Not all things have stood still, that said the frameworks are definitely still
around, and barring a relatively few breaking changes, the past 3-5 years have
been relatively stable now. Yeah, you can do react functional components with
hooks, but the class syntax still works.

------
jakespracher
I would go so far to say web dev is still a superpower IMO. Check out how many
of these various products are web based

[https://www.indiehackers.com/products?minRevenue=2000](https://www.indiehackers.com/products?minRevenue=2000)
[https://www.capterra.com/categories](https://www.capterra.com/categories)

------
auslegung
It’s absolutely a great career with high demand. I’d start looking at
freecodecamp.com. It sounds like you’re very early in this process so you’ll
probably need to fight off decision paralysis. Just start something and keep
going. You will figure out, soon enough, what you enjoy and what you don’t.
You can do this! I’ve mentioned several people in similar situations, and it’s
very doable.

------
DougWebb
This question feels similar to "I decided to switch my career and become a
surgeon. Which organs should I focus on first so I can start earning income
right away?"

It doesn't really work that way. "Web Dev" is not a job; it's a generic name
for an industry that covers a multitude of different specific jobs, each with
their own specific (and overlapping) skill sets, and all of which are a subset
of the much larger "Software developer" industry.

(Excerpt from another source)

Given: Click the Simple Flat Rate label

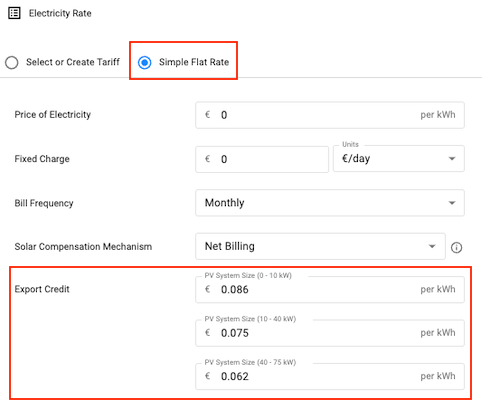Looking at the screenshot, I should (x=194, y=62).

I don't really have any advice here. My approach was learning to program
computers and gradually building my skills from the ages of 12 to 26,
including several paid part-time/temporary jobs towards the end. Then a friend
asked me to leave graduate school and take a programming job at his company,
to take over a project he didn't want to run. I took the slow road, and
stumbled into the career on a whim. (I'm a Mechanical Engineer and thought I'd
be building robots, with programming just being one of the tools of my job.)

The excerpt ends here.